Trump Trying to Prevent Fair Census Count

Source: powercoalition.org

The president wants to stop the counting a month before deadline so he can ‘gerrymander the nation.’

If the postal service is “the most American thing we’ve got,” the United States Census is certainly high on that list. Both are mandated by the US Constitution and popular with the American people.

The first census taken by our new nation after the American Revolution was directed by Secretary of State Thomas Jefferson in 1790. The first nine censuses (1790-1870) were conducted by US Marshals before a Census Bureau was created.

The stakes of an accurate census count are huge for communities across the country. The count determines not only Congressional representation but federal funds outlays for the next 10 years. An undercount can leave serious money on the table for public safety, public health, immunizations, public schools, Head Start and a myriad of other vital programs. The pandemic gives this a special urgency.

The census provision in Article I, Section 2 of the US Constitution was modified by the 14th Amendment, ratified after the Civil War in 1868, that required “counting the whole number of persons in each state.” The unanimity that the US Census counts every resident of our country was recently tested in court, led by an American president who clearly had a political and ideological agenda.

Weaponizing the Census

Like his ongoing attempts to slow down mail delivery to gain an advantage in the upcoming election, President Trump has regarded the census as a convenient battleground to boost Republican fortunes by marginalizing immigrants and people of color…folks who tended to vote Democrat. Trump’s first strike was an attempt to place a citizenship question on the census form.

Rather than pondering the constitutionality of Trump’s proposal, the Trump administration’s fortuitous incompetence in constructing a rationale caused the US Supreme Court to slap it down in June 2019.

Trump then set his sights on executive actions to actually remove alleged undocumented immigrants from the census tabulation. But he needed access. Prospects for a second term did not look in his favor.

Before the coronavirus pandemic hit last spring, the original deadline for the completion of the census count was set for July 31, 2020. The pandemic of course made that impossible. With Donald Trump’s enthusiastic support, the Census Bureau announced an new deadline of October 31.

But wait a minute. Traditionally, the completed census would be due on the president’s desk by December 31. Win or lose the election, Trump would get his hands on the document. But the October 31 deadline made that unlikely, so unlikely that the House voted to extend the completion date to April 2021. Trump could very well be out of office by then, so he had to do something…anything to leverage the census numbers. And so he did. He shortened the count by a month, to September 30.

Gerrymander a Nation

Here’s where things stand: As of mid-August, just about 63% of American households have responded to the census. That’s three and a half million below the 2010 count at a similar point in time, and ominously, the lowest count per capita in this nation’s history. Sixty million households remain uncounted. The Census Bureau has about a month and a half to reach renters, immigrants, rural residents and other historically undercounted groups that have limited means to fill out a census form on their own. There is just no rational or statutory reason to shorten the count. Let’s get it right!

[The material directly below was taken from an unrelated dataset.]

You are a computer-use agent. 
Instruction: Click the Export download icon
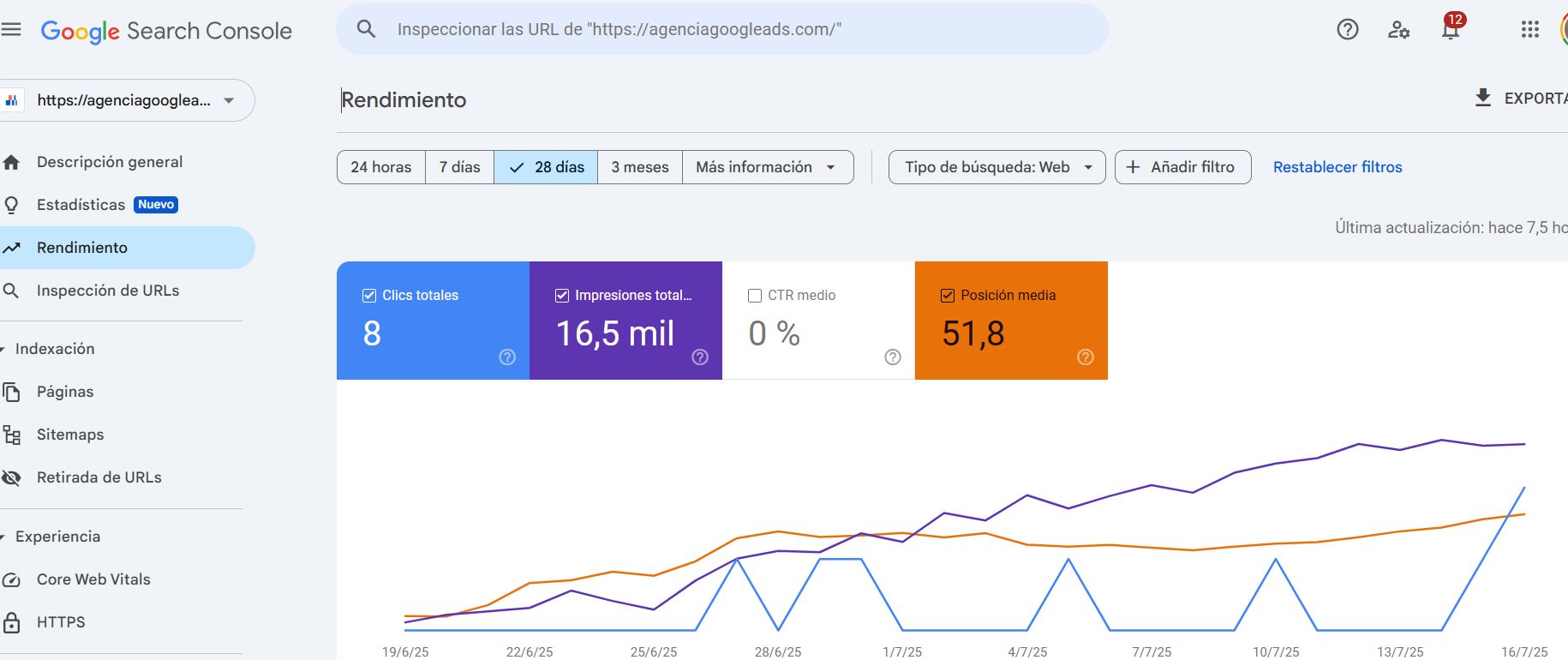point(1482,98)
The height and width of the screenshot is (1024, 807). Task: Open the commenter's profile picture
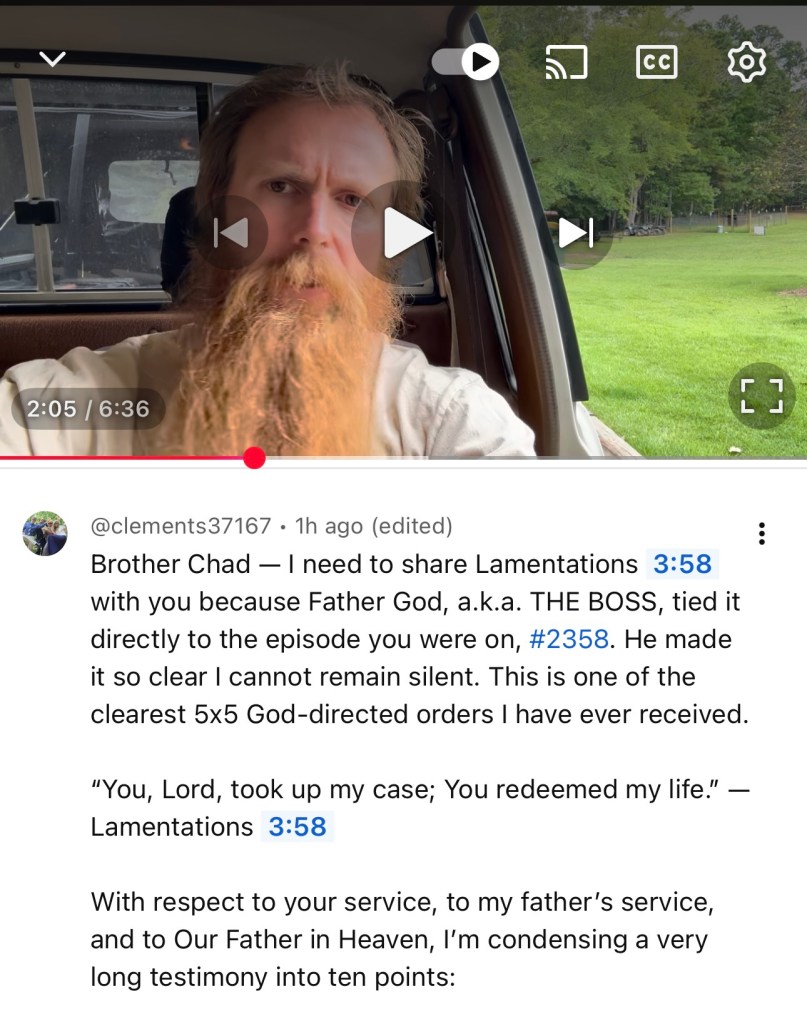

You see what’s going on here: With no Constitutional authority, Trump is attempting to exclude alleged undocumented immigrants from the census count despite the Article I, Section 2 provision to count “whole numbers of persons in each state.” Vanita Gupta, head of the Leadership Conference on Civil and Human Rights, recently said, “We need the extra time to ensure that the hardest-to-count communities are included. There is no reason for the Trump administration to rush the census unless they had a partisan or illegitimate motive.”

Source: Bureau of Census
It’s Not Over

Trump’s reckless disregard for fair play is not pleasing all Republicans. Not counting undocumented immigrants in states like California, Texas and Florida could cause those states to lose seats in the House of Representatives in the next reapportionment. “It’s a sort of a Catch-22 because it would hurt Florida,” admitted Sen. Marco Rubio (R-FL). “It dilutes the representation of people who are here legally and eligible to vote.”

On Tuesday, Aug. 18, a coalition of civil rights organizations, cities, counties and states filed suit in a federal district court in Northern California contesting both Trump’s change of deadline and his executive order to exclude undocumented immigrants from the final census count. The suit cites violations of the Constitution’s enumeration clause, the 14th Amendment and the Administrative Procedure Act (the latter was a factor in winning the citizenship question decision).

Vanita Gupta: Trump[‘s] agenda [is] to basically erase communities of color and immigrant communities from counting politically because they view them as a threat to the Republican Party.”

The sense of impending doom that’s causing such Republican aggression comes from the census itself: It projects white people to become a “minority” in this country by 2045…just 25 years from now.

As a white person, the choice between Trump’s harsh white nationalism and living in a truly diverse country is no choice at all.

I envy my children.

Andrew Goutman

Andrew Goutman is the editor of The Record.